Sowieso fühlt sich der Tscheche auf Hartplatz am wohlsten, da er auf diesem Belag seine Stärken am besten zur Geltung bringen kann: seinen harten und hocheffektiven Aufschlag und seine wuchtige Vorhand. Entsprechend fuhr Berdych auch seine beiden Turniersiege des Jahres auf diesem Boden ein. Zuletzt bezwang der 27-Jährige im Finale von Stockholm Tsonga. Genau gegen diesen verlor er letztes Jahr im Halbfinale von London. Jetzt trifft man sich wieder in Gruppe A der Finals.

2012 war das erste Jahr in Berdychs Karriere, in dem er nie unter Weltranglistenrang sieben rutschte. Der Präsident der ATP, Brad Drewett, lobt den 1,96m-Hünen: "In den letzten Jahren hat sich Tomas auf dem höchsten Level der Tour etabliert und seine Qualifikation ist die Belohnung für eine weitere herausragende Saison."

Eine herausragende Saison, mit vier Finalteilnahmen und zwei Siegen Berdychs beste - um wirklich um den Titel mitzuspielen, reicht das aber nicht. Auch wenn er Tsonga zuletzt schlug, fehlt ihm im Gegensatz zum Franzosen der Hang zum Besonderen, zum Spektakulären - deswegen setzen wir ihn auf die 7.

8. Janko Tipsarevic

"Beauty will save the world" - dieses Dostojewski-Zitat hat der Serbe auf den linken Arm tätowiert. Und es steht stellvertretend für die Leidenschaft, die Janko Tipsarevic nach eigener Aussage jahrelang am Durchbruch hinderte: das viele Lesen großer Literatur. Das musste er erst deutlich einschränken, um den nächsten Schritt zu gehen, wie er zugibt: "Mir wurde klar, dass du nur richtig gut sein kannst, wenn du bereit bist, alles andere im Leben dem Tennis unterzuordnen."

Seitdem konzentriert sich der 28-Jährige mehr auf seine Karriere - mit Erfolg. Der Mann mit der Brille qualifizierte sich als Letzter für die World Tour Finals und ist damit auch erstmals von Beginn an beim Jahresabschluss-Event mit von der Partie (2011 rückte er als Ersatzmann für den verletzten Murray ins Feld).

Tipsarevic stand das gesamte Jahr in der Top 10, die Leistungen des Serben haben sich auf einem guten Niveau stabilisiert. Im Juli gewann er am Stuttgarter Weissenhof auf Sand seinen dritten Titel auf der Tour.

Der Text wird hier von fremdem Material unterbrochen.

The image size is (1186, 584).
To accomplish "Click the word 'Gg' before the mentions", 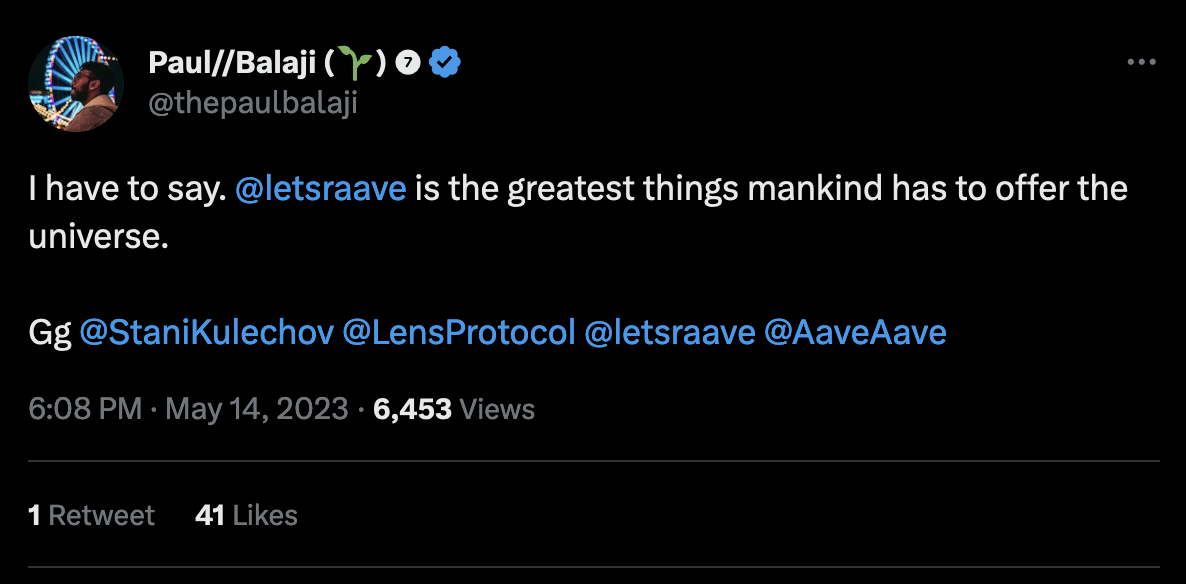I will point(50,332).
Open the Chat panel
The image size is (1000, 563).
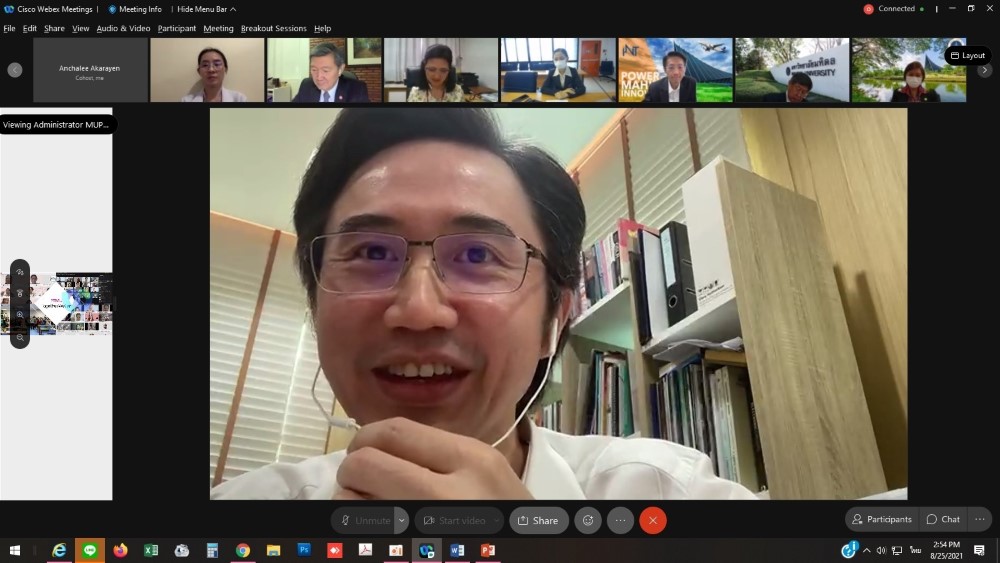943,519
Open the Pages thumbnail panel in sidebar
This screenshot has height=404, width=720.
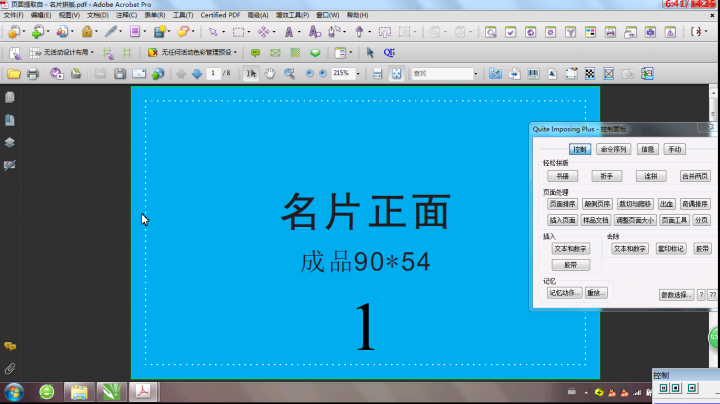tap(10, 97)
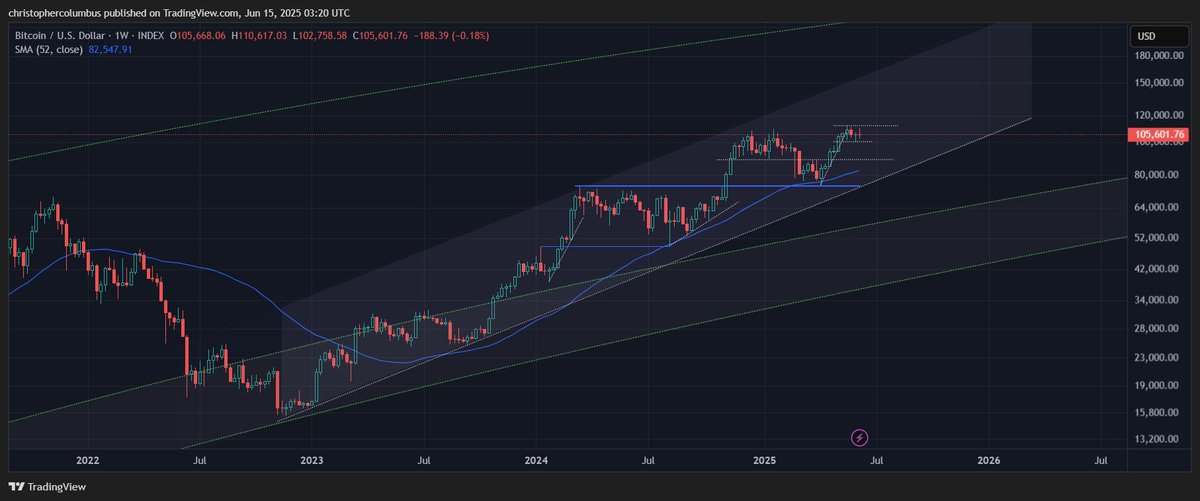Click the 2023 time axis label
This screenshot has height=501, width=1200.
click(x=310, y=460)
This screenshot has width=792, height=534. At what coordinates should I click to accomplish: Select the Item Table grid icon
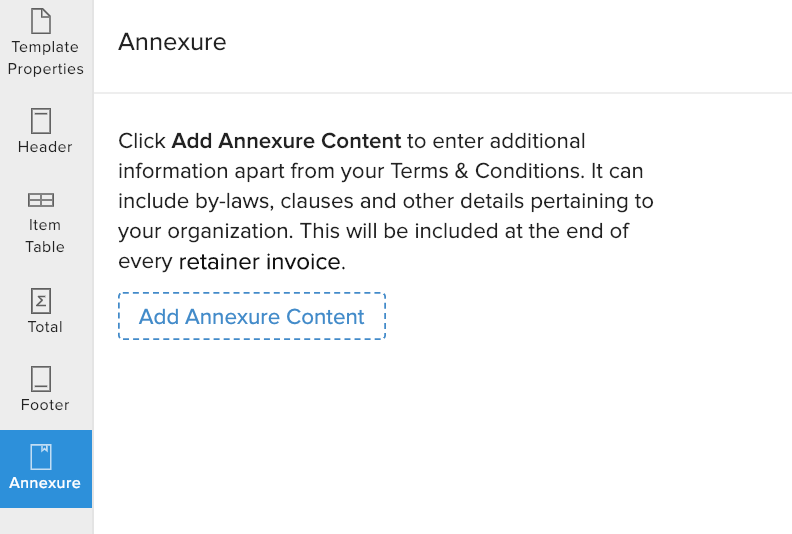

Allerdings ist bei keinem anderen Spieler im Feld der Graben zur Weltspitze so deutlich zu erkennen wie beim Djokovic-Kumpel. Bei keinem der vier Grand Slams kam Tipsarevic über das Viertelfinale aus, in Melbourne und Wimbledon scheiterte er sogar schon in Runde drei. Und auch die Statistik gegen die Topspieler sieht nicht rosig aus. Er holte nur einen Sieg aus fünf Spielen. Klare Prognose: Für Tipsarevic gilt in London das Olympische Motto "Dabei sein ist alles". Er wird sich aber punktlos verabschieden.